About character encodings



A character encodingmaps each character in a character set to a numeric value that a computer can represent. These numbers can be represented by a single byte or multiple bytes. For example, the ASCII encoding uses 7 bits to represent the Latin alphabet, punctuation, and control characters.

You use Japanese encodings, such as Shift-JIS, EUC-JP, and ISO-2022-JP, to represent Japanese text. These encodings can vary slightly, but they include a common set of approximately 10,000 characters used in Japanese.

The following terms apply to character encodings:

SBCS
Single-byte character set; a character set encoded in one byte per character, such as ASCII or ISO 8859-1.

DBCS
Double-byte character set; a method of encoding a character set in no more than 2 bytes, such as Shift-JIS. Many character encoding schemes that are referred to as double-byte, including Shift-JIS, allow mixing of single-byte and double-byte encoded characters. Others, such as UCS-2, use 2 bytes for all characters.

MBCS
Multiple-byte character set; a character set encoded with a variable number of bytes per character, such as UTF-8.

The following table lists some common character encodings; however, there are many additional character encodings that browsers and web servers support:

Encoding

Type

Description

ASCII

SBCS

7-bit encoding used by English and Indonesian Bahasa languages

Latin-1

(ISO 8859-1)

SBCS

8-bit encoding used for many Western European languages

Shift_JIS

DBCS

16-bit Japanese encoding

Note: Use an underscore character (_), not a hyphen (-) in the name in CFML attributes.

EUC-KR

DBCS

16-bit Korean encoding

UCS-2

DBCS

Two-byte Unicode encoding

UTF-8

MBCS

Multibyte Unicode encoding. ASCII is 7-bit; non-ASCII characters used in European and many Middle Eastern languages are two-byte; and most Asian characters are three-byte

The World Wide Web Consortium maintains a list of all character encodings supported by the Internet. You can find this information at www.w3.org/International/O-charset.html.
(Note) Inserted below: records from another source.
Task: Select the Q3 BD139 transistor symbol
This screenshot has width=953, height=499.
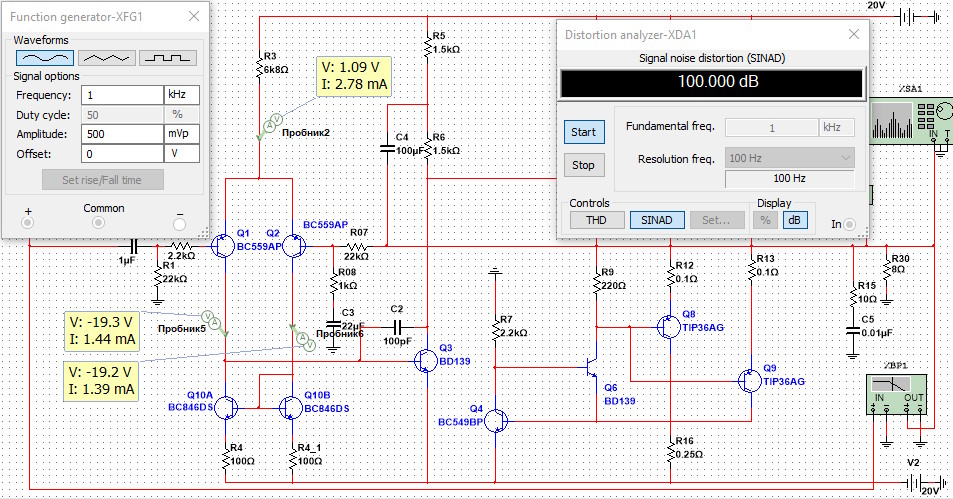Action: click(428, 360)

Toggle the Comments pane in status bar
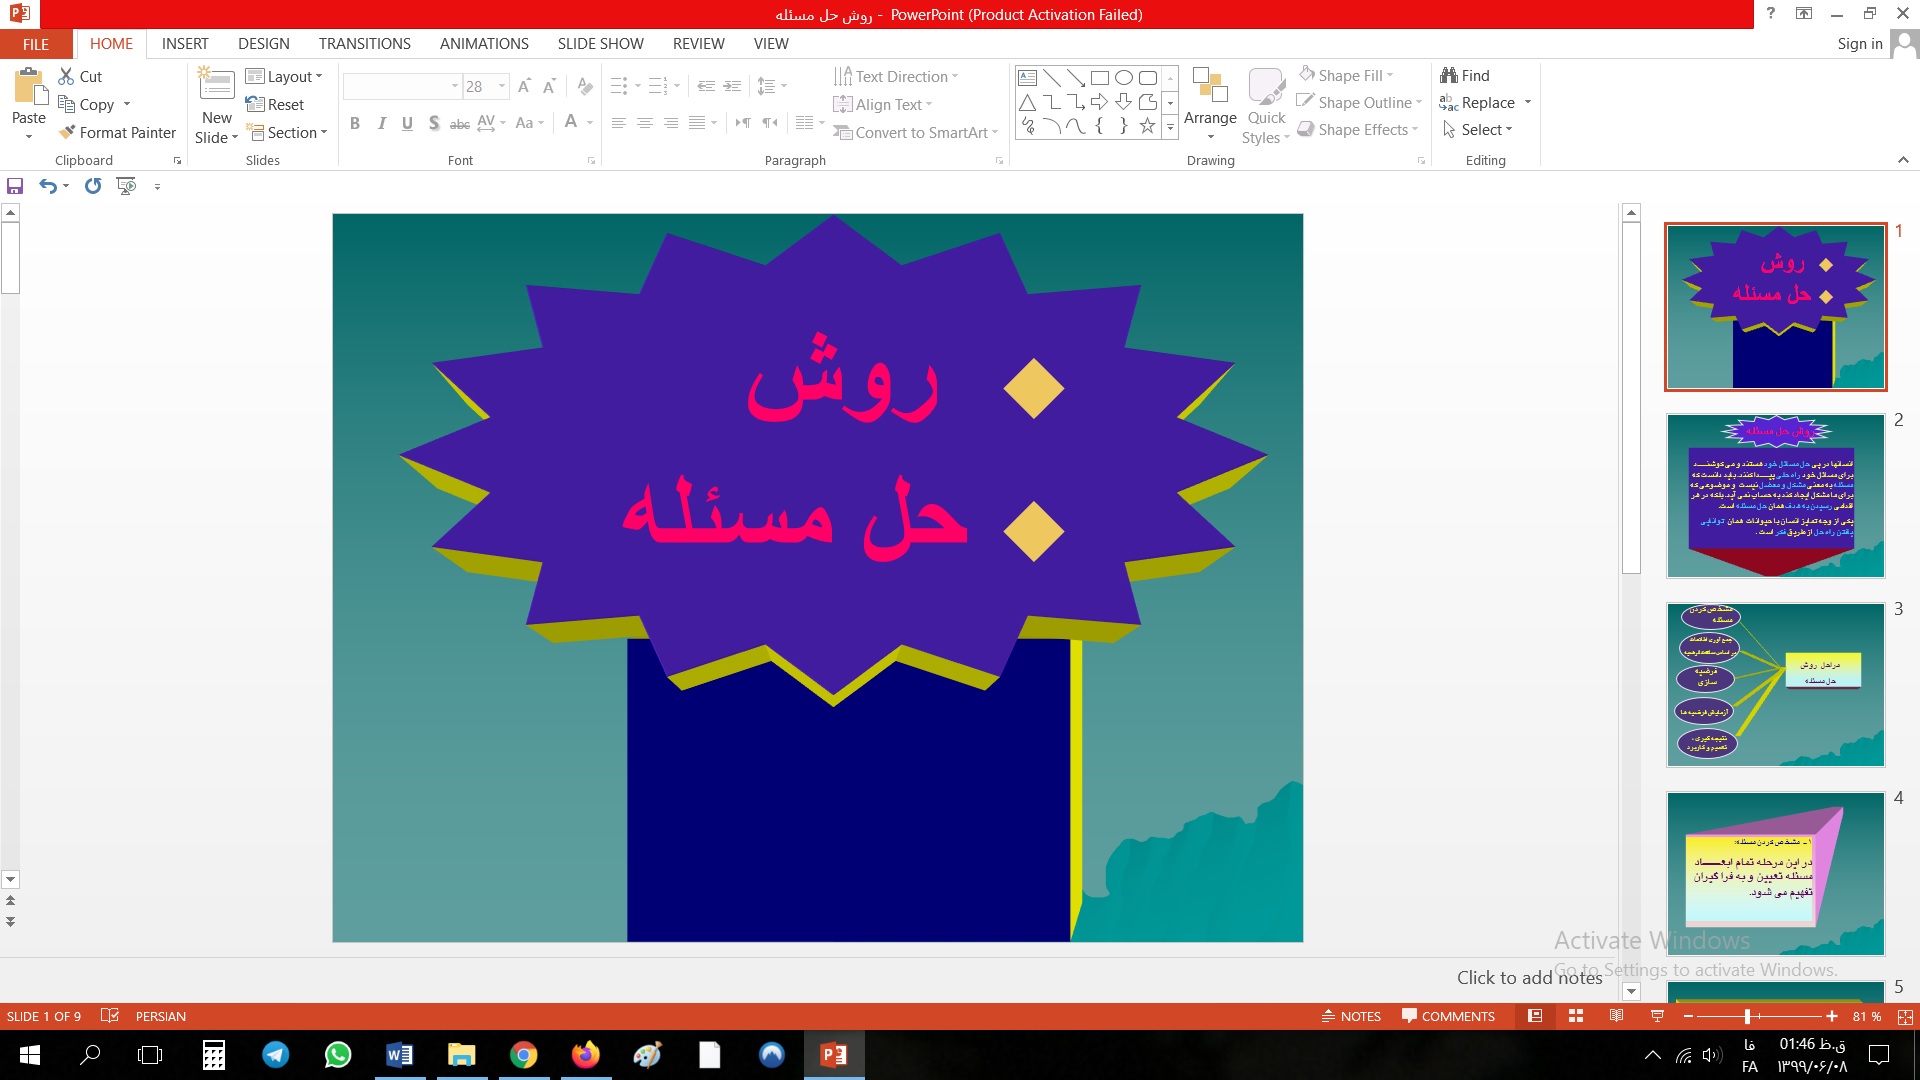point(1448,1016)
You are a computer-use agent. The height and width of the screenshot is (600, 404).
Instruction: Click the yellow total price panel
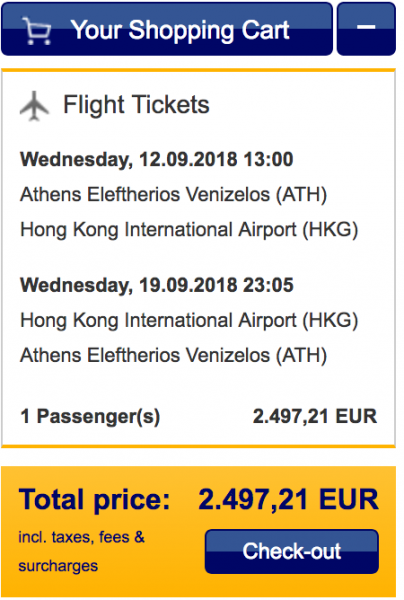tap(199, 531)
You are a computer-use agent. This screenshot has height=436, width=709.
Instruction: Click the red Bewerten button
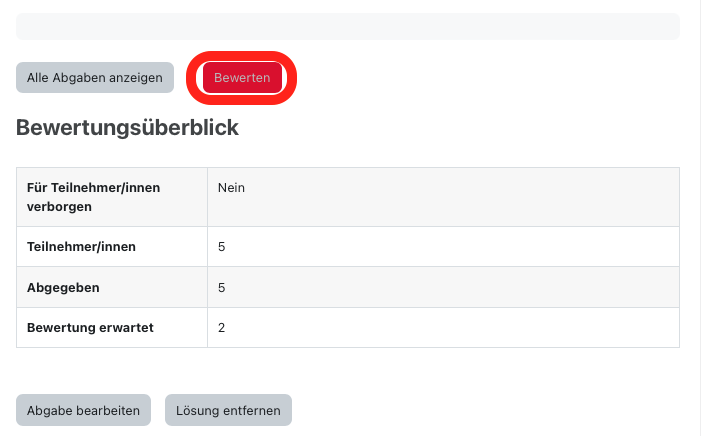242,78
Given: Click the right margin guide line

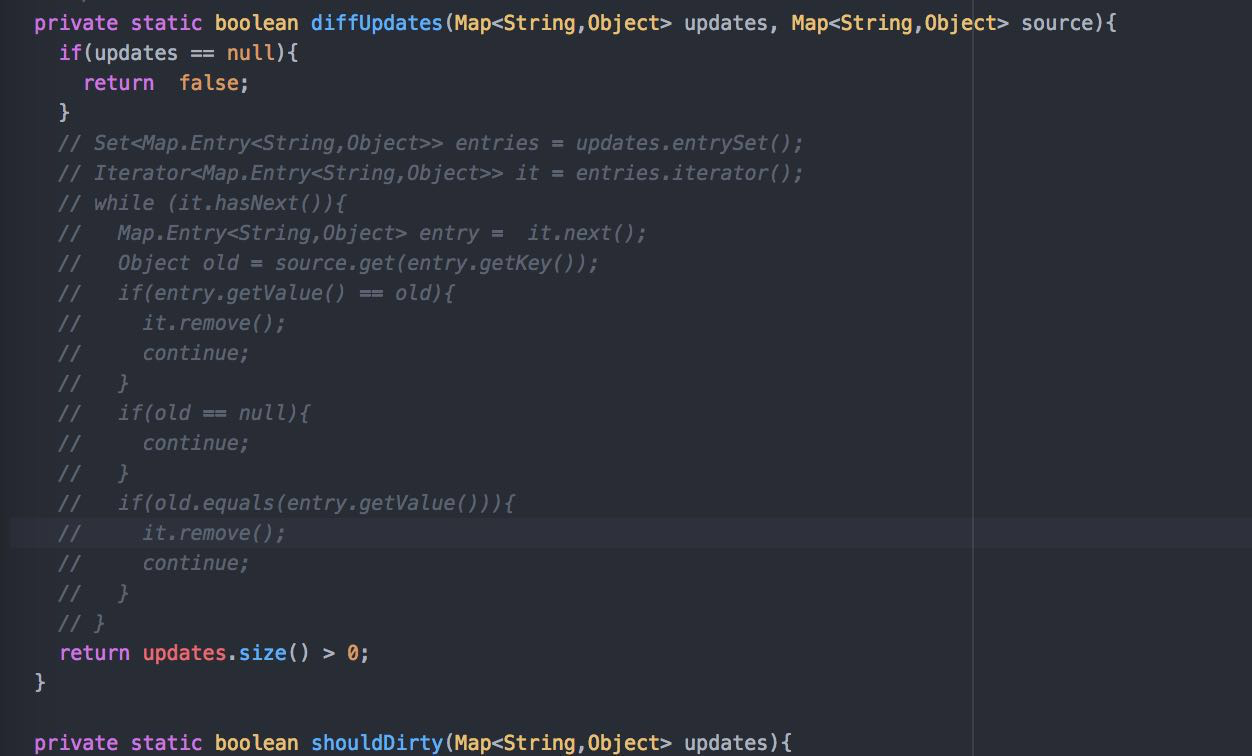Looking at the screenshot, I should click(x=971, y=400).
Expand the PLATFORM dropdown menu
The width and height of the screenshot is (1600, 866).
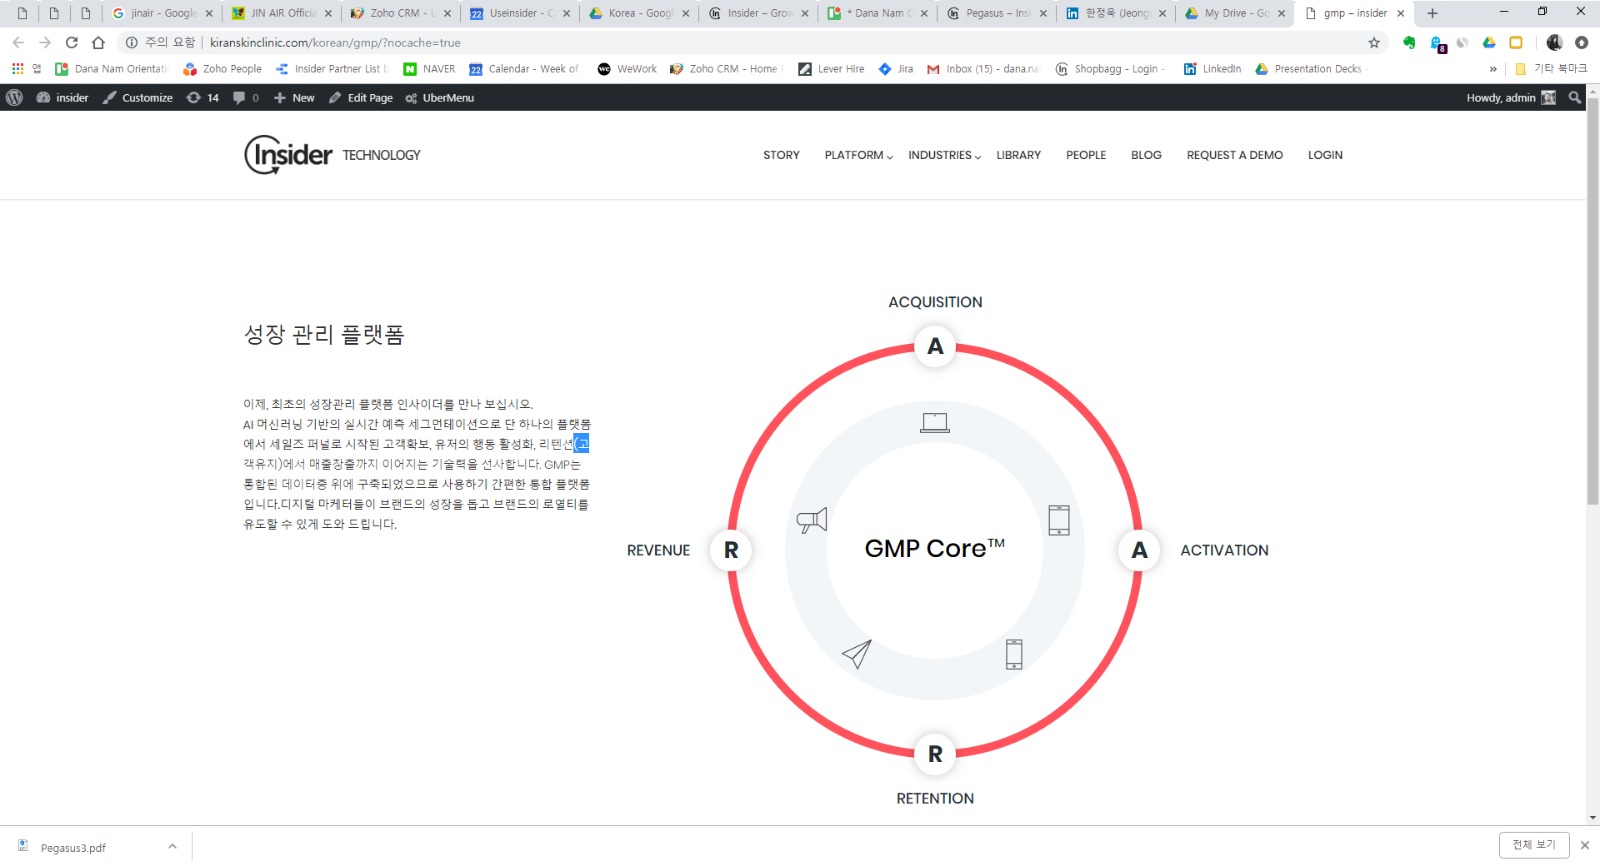pyautogui.click(x=858, y=155)
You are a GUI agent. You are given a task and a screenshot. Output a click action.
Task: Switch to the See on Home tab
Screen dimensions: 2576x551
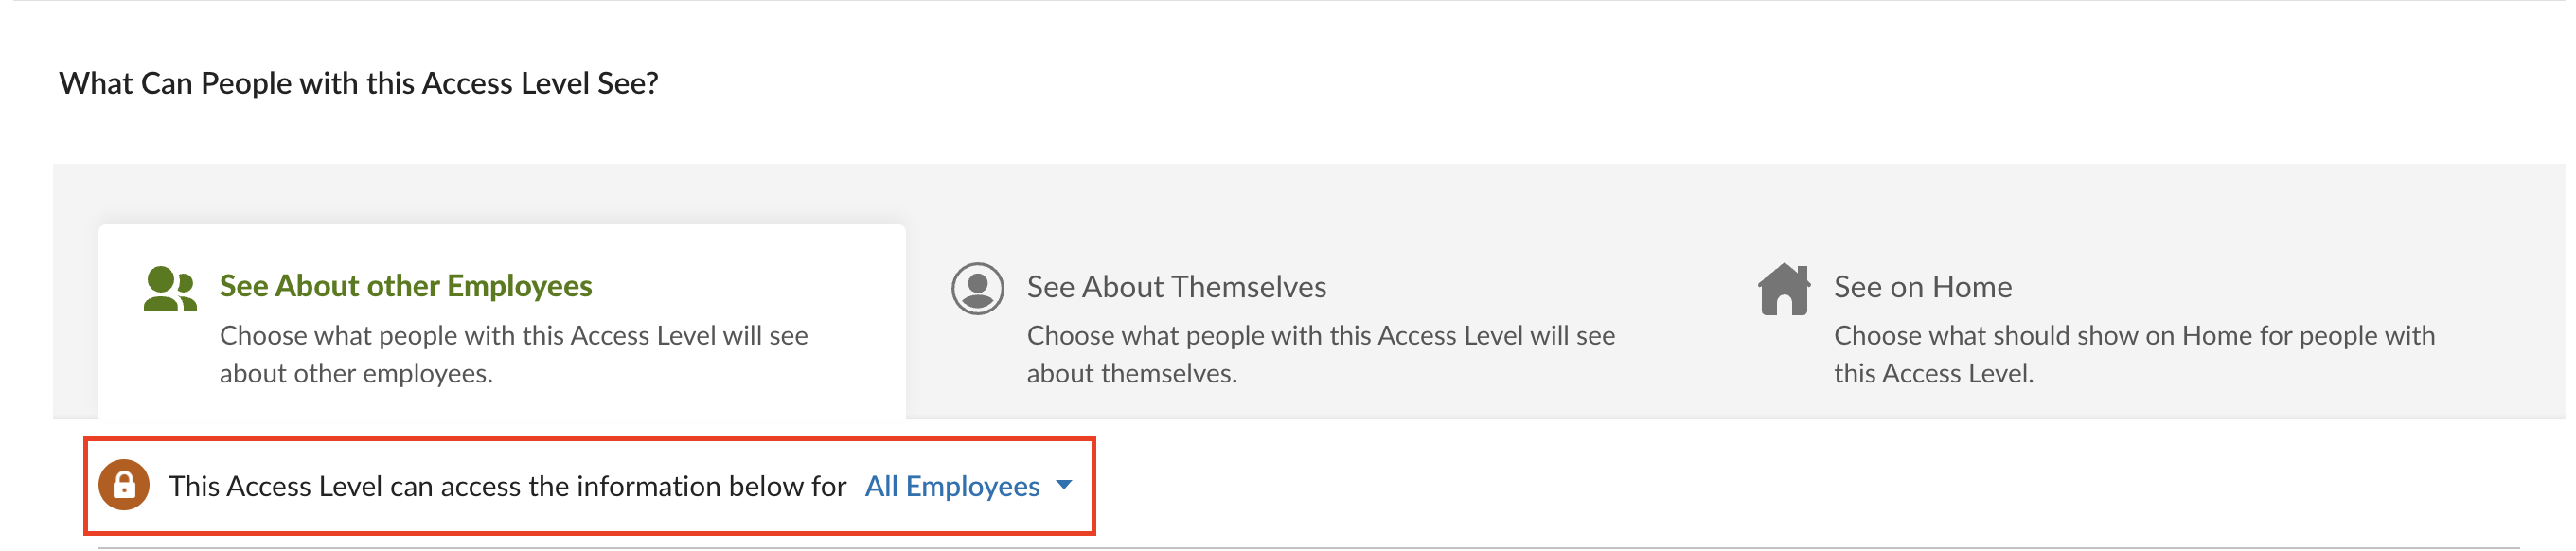tap(1922, 287)
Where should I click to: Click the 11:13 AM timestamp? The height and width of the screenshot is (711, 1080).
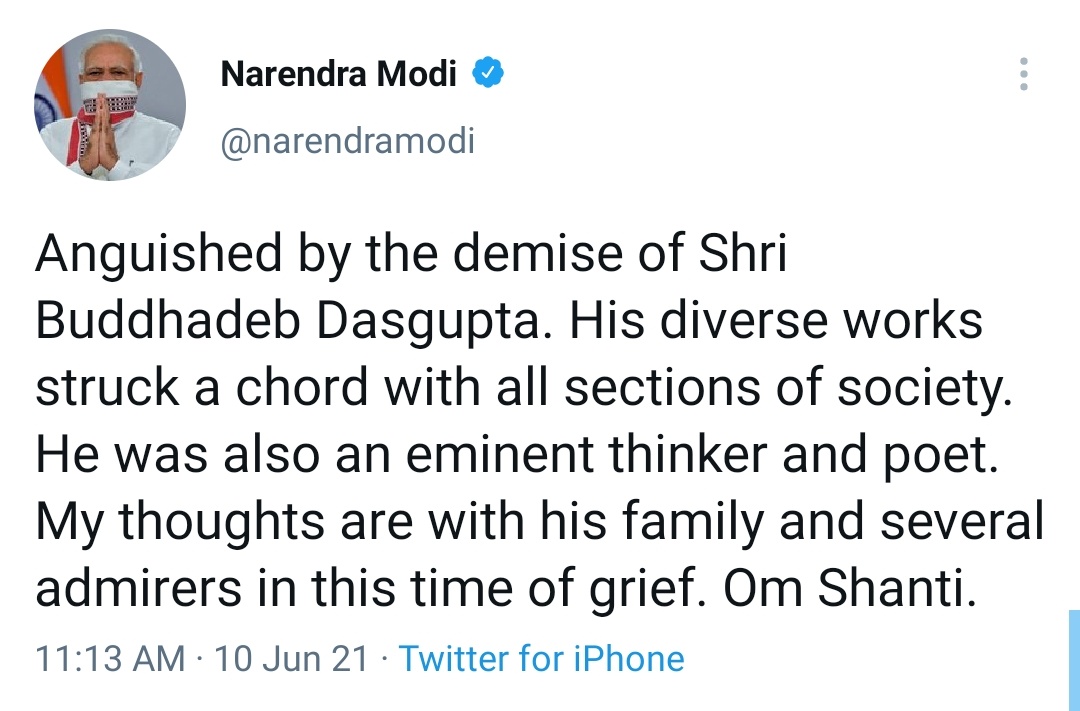pyautogui.click(x=110, y=658)
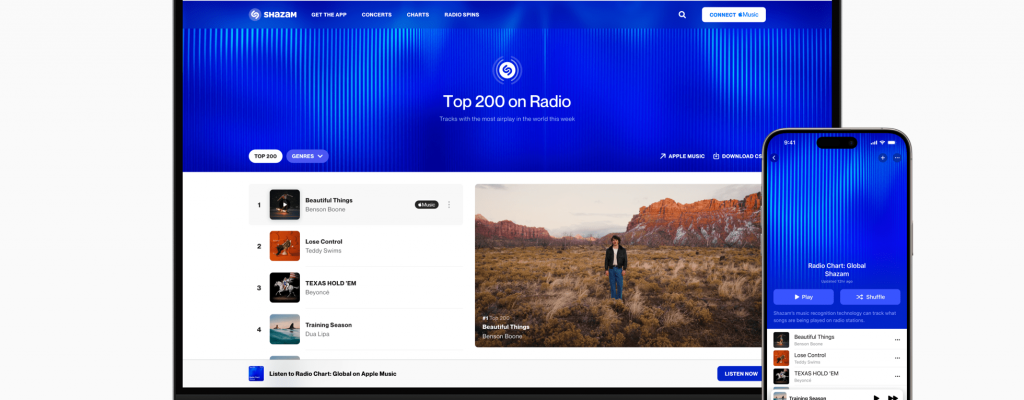The height and width of the screenshot is (400, 1024).
Task: Go to the Charts page
Action: click(x=417, y=15)
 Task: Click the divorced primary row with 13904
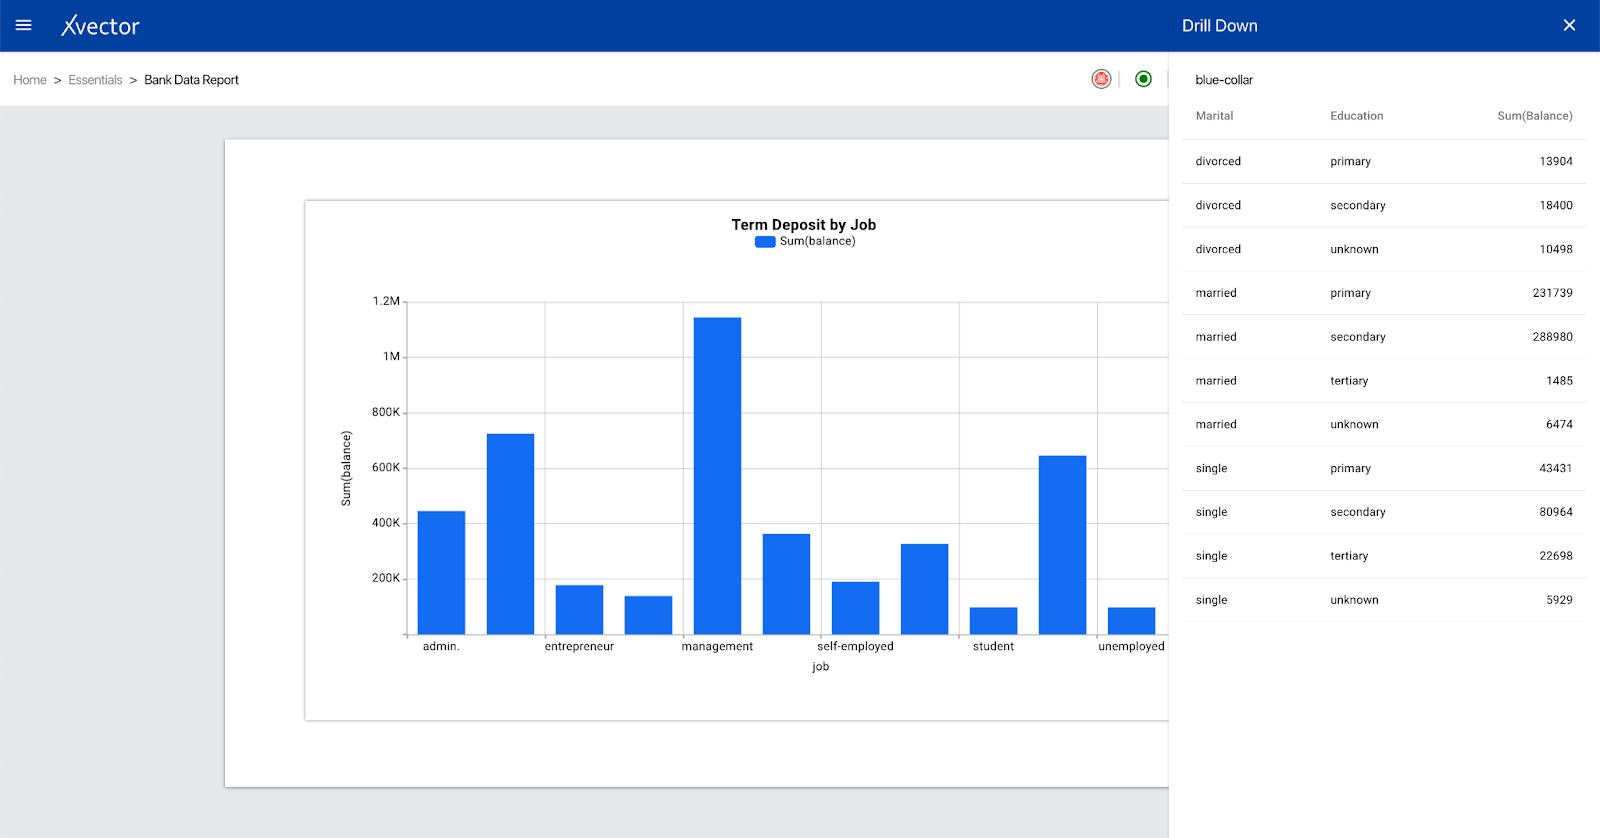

Computers must often convert between character encodings. In particular, the character encodings most commonly used on the Internet are not used by Java or Windows. Character sets used on the Internet are typically single-byte or multiple-byte (including DBCS character sets that allow single-byte characters). These character sets are most efficient for transmitting data, because each character takes up the minimum necessary number of bytes. Currently, Latin characters are most frequently used on the web, and most character encodings used on the web represent those characters in a single byte.

Computers, however, process data most efficiently if each character occupies the same number of bytes. Therefore, Windows and Java both use double-byte encoding for internal processing.

The Java Unicode character encoding

ColdFusion uses the Java Unicode Standard for representing character data internally. This standard corresponds to UCS-2 encoding of the Unicode character set. The Unicode character set can represent many languages, including all major European and Asian character sets. Therefore, ColdFusion can receive, store, process, and present text from all languages supported by Unicode.

The Java Virtual Machine (JVM) that is used to processes ColdFusion pages converts between the character encoding used on a ColdFusion page or other source of information to UCS-2. The page or data encodings that ColdFusion supports depend on the specific JVM, but include most encodings used on the web. Similarly, the JVM converts between its internal UCS-2 representation and the character encoding used to send the response to the client.

By default, ColdFusion uses UTF-8 to represent text data sent to a browser. UTF-8 represents the Unicode character set using a variable-length encoding. ASCII characters are sent using a single byte. Most European and Middle Eastern characters are sent as 2 bytes, and Japanese, Korean, and Chinese characters are sent as 3 bytes. One advantage of UTF-8 is that it sends ASCII character set data in a form that is recognized by systems designed to process only single-byte ASCII characters, while it is flexible enough to handle multiple-byte character representations.

While the default format of text data returned by ColdFusion is UTF-8, you can have ColdFusion return a page to any character set supported by Java. For example, you can return text using the Japanese language Shift-JIS character set. Similarly, ColdFusion can handle data that is in many different character sets. For more information, see Determining the page encoding of server output.

Character encoding conversion issues

Because different character encodings support different character sets, you can encounter errors if your application gets text in one encoding and presents it in another encoding. For example, the Windows Latin-1 character encoding, Windows-1252, includes characters with hexadecimal representations in the range 80-9F, while ISO 8859-1 does not include characters in that range. As a result, under the following circumstances, characters in the range 80-9F, such as the euro symbol (Ä), are not displayed properly:

  • A file encoded in Windows-1252 includes characters in the range 80-9F.

  • ColdFusion reads the file, specifying the Windows-1252 encoding in the cffile tag.

  • ColdFusion displays the file contents, specifying ISO-8859 in the cfcontent tag.

Similar issues can arise if you convert between other character encodings; for example, if you read files encoded in the Japanese Windows default encoding and display them using Shift-JIS. To prevent these problems, ensure that the display encoding is the same as the input encoding.